**PROBLEM REQUIREMENTS:**
According to the news report on Corofin's postponed All-Ireland club semi-final, which player still has a long-term injury?
--- SUPPLIED PASSAGE ---
Archive News
CorofinÕs walking wounded benefit from postponement

Date Published: {J}
FRANK FARRAGHER
COROFIN mightn’t have been happy campers shortly after 9am last Sunday as the team bus passed Oranmore and word came through that their match against St. Gall’s of Antrim was off due to snow, but the extra week has delivered a real bonus payment for the Galway and Connacht champions.
Three Corofin players – ruled out last Sunday because of injury problems – are now back in hot contention for places in the starting line-up for the re-fixed All-Ireland club semi-final at Parnell Park, Dublin, on Saturday evening (7.30).
Cathal Silke, Gary Delaney and Ronan Steede are all back in full training this week – they will give Gerry Keane and his selectors a very welcome quandary when they sit down to pick the starting line-up for their clash with the Ulster club champions.
Management are looking at everything from scratch, as they prepare for the Gall’s match on the basis that the team picked last week ‘was just for last weekend’ – apart from the long term injury to Michael Comer, Corofin now have a full hand to pick from.
The setting of a Saturday evening match is quite different, especially with the floodlights dimension but Corofin are no strangers to this scenario, with their own club having invested heavily a few years back in a state-of-the-art lighting system for their home ground.
There is though some disgruntlement from a club point of view at the Saturday evening timing of the match – they would have preferred an afternoon fixture to make life easier for family travel and especially parents bringing young children to the match.
That general gripe apart though, the Corofin team are eagerly looking forward to the task at hand, and manager Gerry Keane is satisfied but cautious in the build-up to the match.
--- DATA SHOWN ---
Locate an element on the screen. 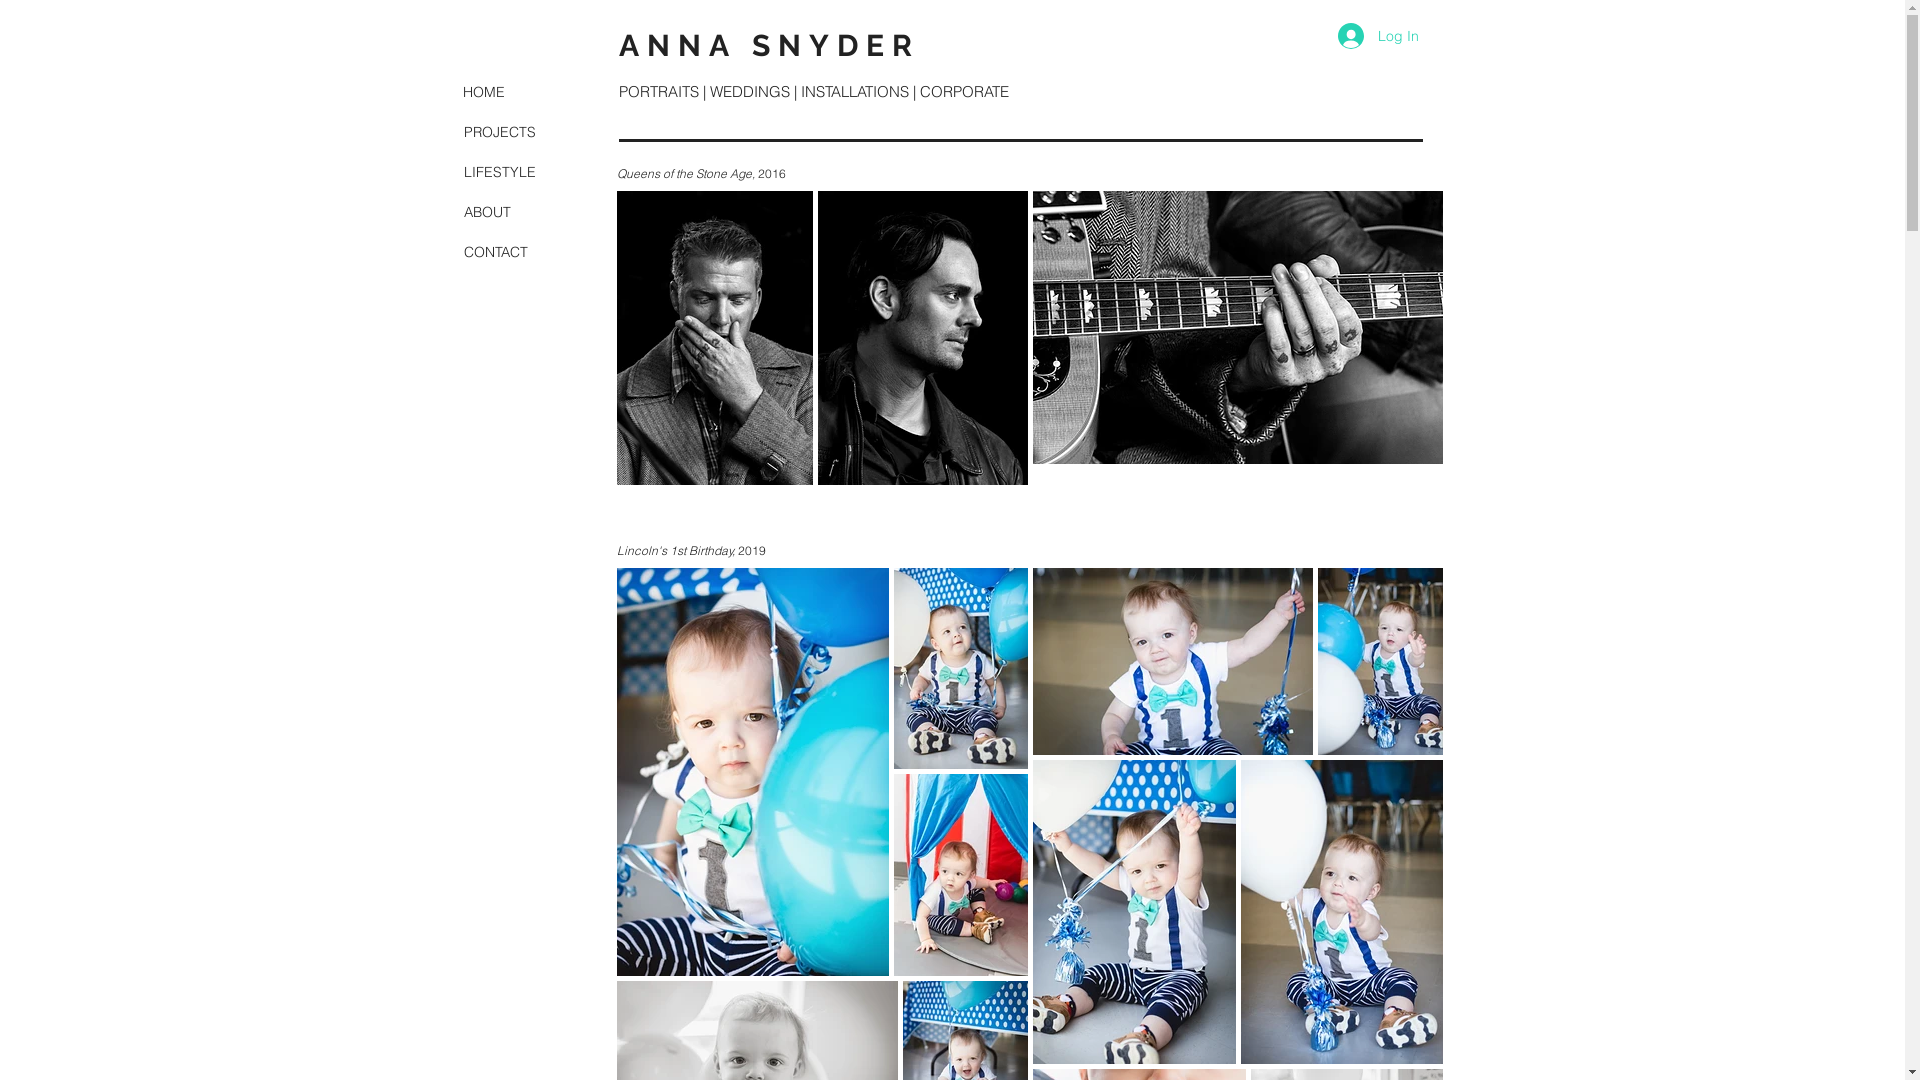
---
**SOLUTION TO THIS TASK:**
Michael Comer